→ EXERCISE INSTRUCTIONS: Leave out the pictures, and reproduce exactly the lines from the line containing "Where should I" through the final line of the entries.

++++++

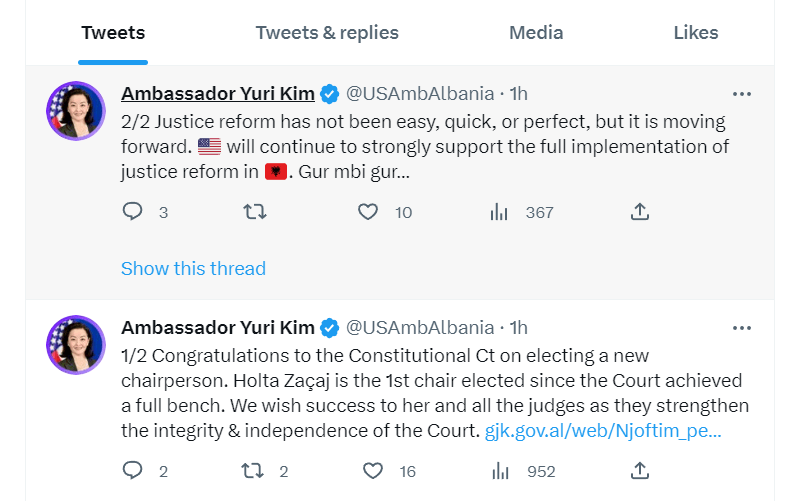The image size is (799, 501).
Task: Go to the Likes tab
Action: [696, 33]
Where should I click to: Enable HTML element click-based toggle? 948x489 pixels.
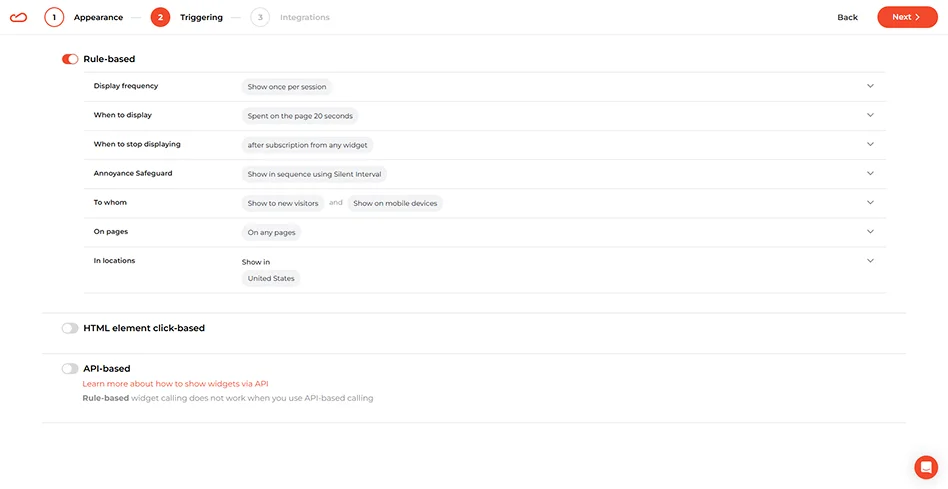coord(70,328)
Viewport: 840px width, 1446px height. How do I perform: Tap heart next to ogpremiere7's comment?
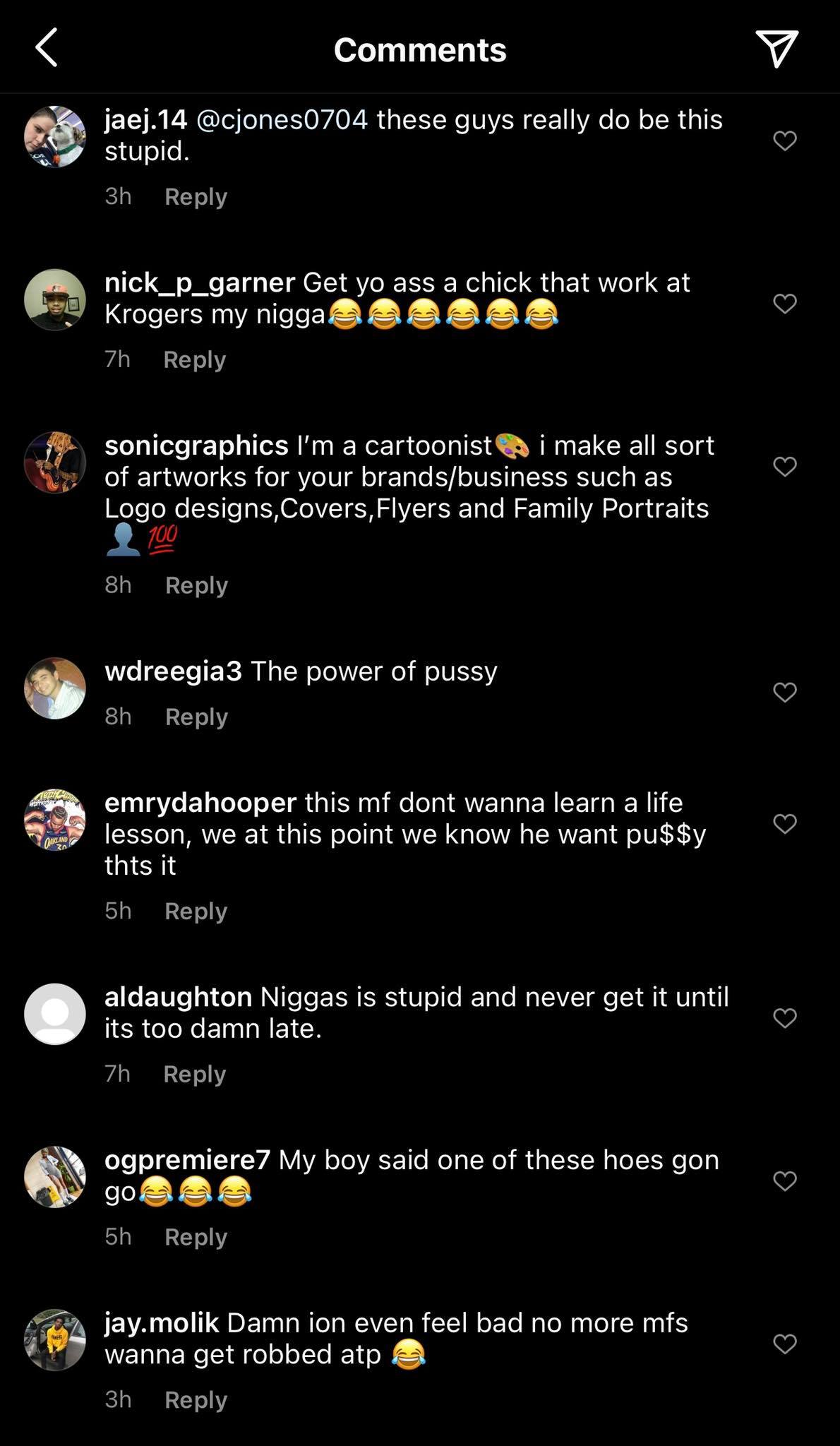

++++++

→ RESPONSE TO THIS TASK:
Where should I click to: Enable HTML element click-based toggle? 948x489 pixels.
coord(70,328)
Viewport: 840px width, 1446px height. How do I perform: Tap heart next to ogpremiere7's comment?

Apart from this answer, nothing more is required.